Auf ihr steht geschrieben: „Im Strafgefängnis Berlin-Plötzensee wurden während der nationalsozialistischen Diktatur mehr als 2.800 Menschen durch das Fallbeil oder den Strang ermordet. Die meisten von ihnen wurden danach im Anatomischen und Anatomisch-biologischen Institut der Berliner Universität zu Forschungs- und Lehrzwecken seziert. Mehr als 300 der dabei entstandenen mikroskopischen Präparate, zumeist von Frauen, wurden 2016 im Nachlass des Anatomen Hermann Stieve aufgefunden. Sie wurden hier am 13. Mai 2019 bestattet.“
Der Medizinprofessor Andreas Winkelmann beschreibt den Fund: „Es handelt sich um Objektträger, kleine rechteckige Glasplatten. Darauf befindet sich ein sehr kleines Teil eines Organs, ein hundertstel Millimeter dünn. Die Objektträger befinden sich in schwarzen Kisten.“
Enkel des 1952 verstorbenen Stieve hatten die Präparate in seinem Nachlass gefunden, berichtet Winkelmann. „Sie wollten das nicht unbedingt bei sich zu Hause lagern.“ Winkelmann, der seit 2015 in der Anatomie der Medizinischen Hochschule Brandenburg arbeitet, begann zu recherchieren, fand heraus, worum es sich handelte und von wem die Gewebeproben stammten. Er nahm Kontakt zu Angehörigen von Widerstandskämpfern auf, die in Plötzensee hingerichtet worden waren. Mit ihrem Einvernehmen findet nun die Bestattung statt, wobei man auf die Namensnennungen verzichtet, gleichwohl etwa 15 der Präparate entsprechend gekennzeichnet sind.
Bedenkenlose Nutzung
Wer aber war dieser Hermann Stieve?
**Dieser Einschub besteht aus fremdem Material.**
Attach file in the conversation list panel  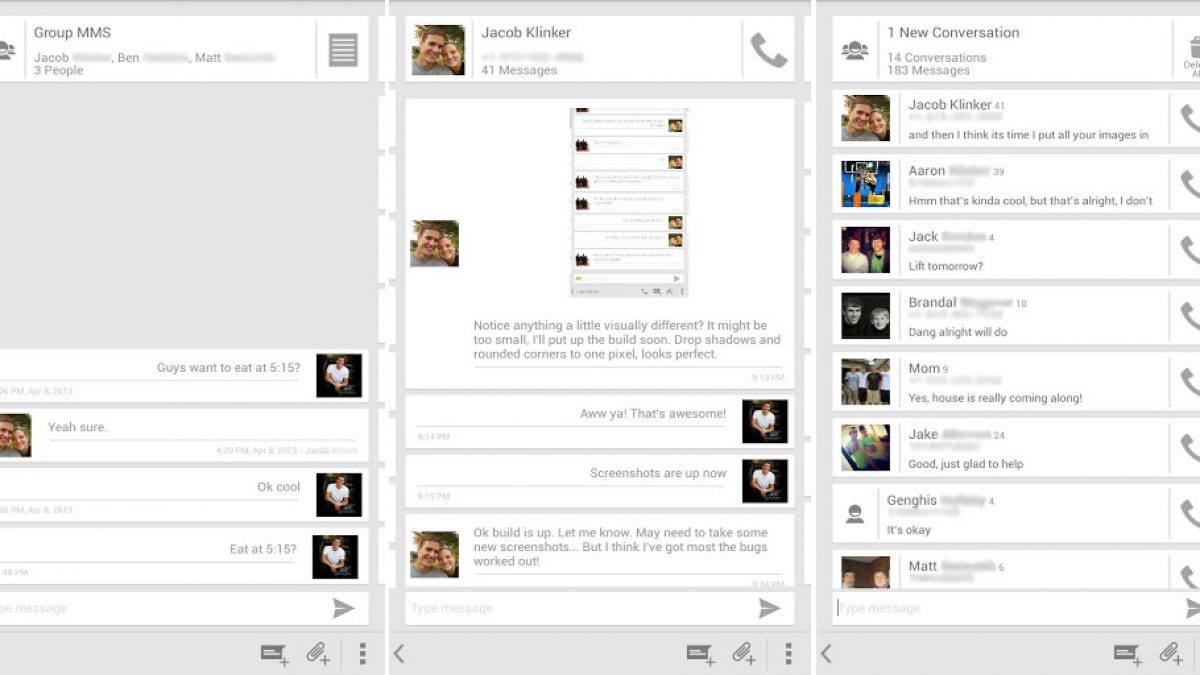pos(1171,654)
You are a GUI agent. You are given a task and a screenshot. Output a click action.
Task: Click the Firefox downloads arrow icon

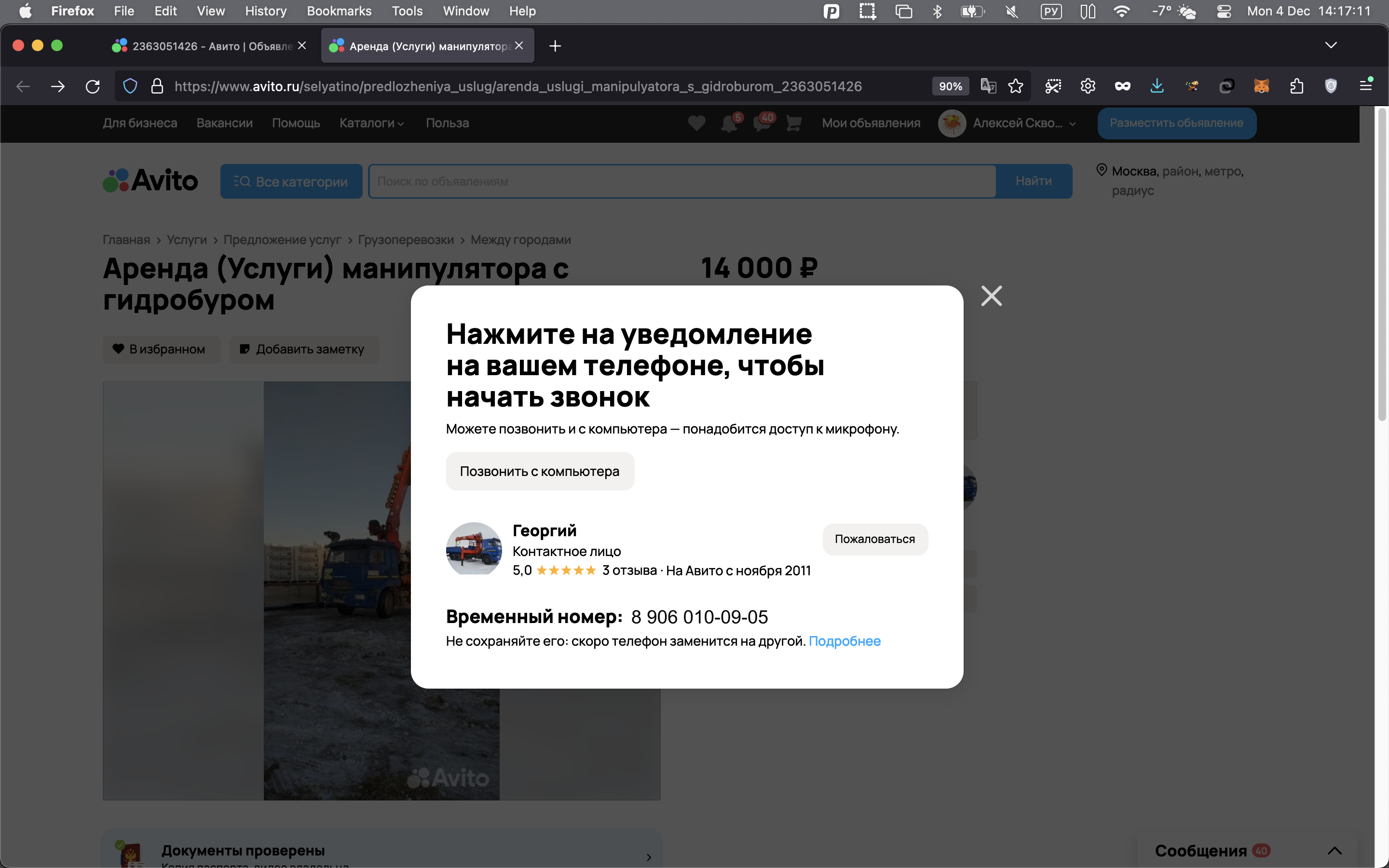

Das herauszufinden, hat sich der Leiter der Gedenkstätte Deutscher Widerstand, Johannes Tuchel, bemüht. Ende Mai erscheint sein Buch „Hinrichtungen im Strafgefängnis Berlin-Plötzensee 1933–1945 und der Anatom Hermann Stieve“.
Tuchels Urteil ist eindeutig: Der Anatom, den das SED-Blatt Neues Deutschland 1952 als „großen deutschen Arzt und Wissenschaftler“ feierte, sei ein „Dienstleister der nationalsozialistischen Unrechtsjustiz“ gewesen. Er „nutzte sämtliche Möglichkeiten, die ihm das nationalsozialistische System bot, bedenkenlos für seine eigenen Interessen“, schreibt Tuchel.
Stieve kam 1935 als Direktor der Anatomie an die Berliner Charité. Damals hatten die Scharfrichter im Deutschen Reich seit zwei Jahren wieder Arbeit, dank der Erneuerung der Todesstrafe durch die Nazis. Bis 1945 sollten unfassbare 16.560 zivile Todesurteile ergehen, der größte Teil davon im Krieg und in den allermeisten Fällen vollstreckt an NS-Gegnern. Bis 1937 geschah das mit dem Handbeil, danach mittels Guillotinen, aber bei politischen Gegnern auch durch Erhängen.
Das Reichsjustizministerium ermöglichte Anatomie-Medizinern in ganz Deutschland den Zugriff auf diese „frischen“ Leichen. Und Stieve, obwohl kein NSDAP-Mitglied, griff bedenkenlos zu. Er besorgte die Abholung der Opfer, stellte die Kosten der „Leichenkisten“ in Höhe von 17,50 Reichsmark in Rechnung, unternahm an Ausgewählten die Sektion, organisierte die Verbrennung aller im Krematorium und die Verbringung der Ascheurnen an anonymen Grabstätten.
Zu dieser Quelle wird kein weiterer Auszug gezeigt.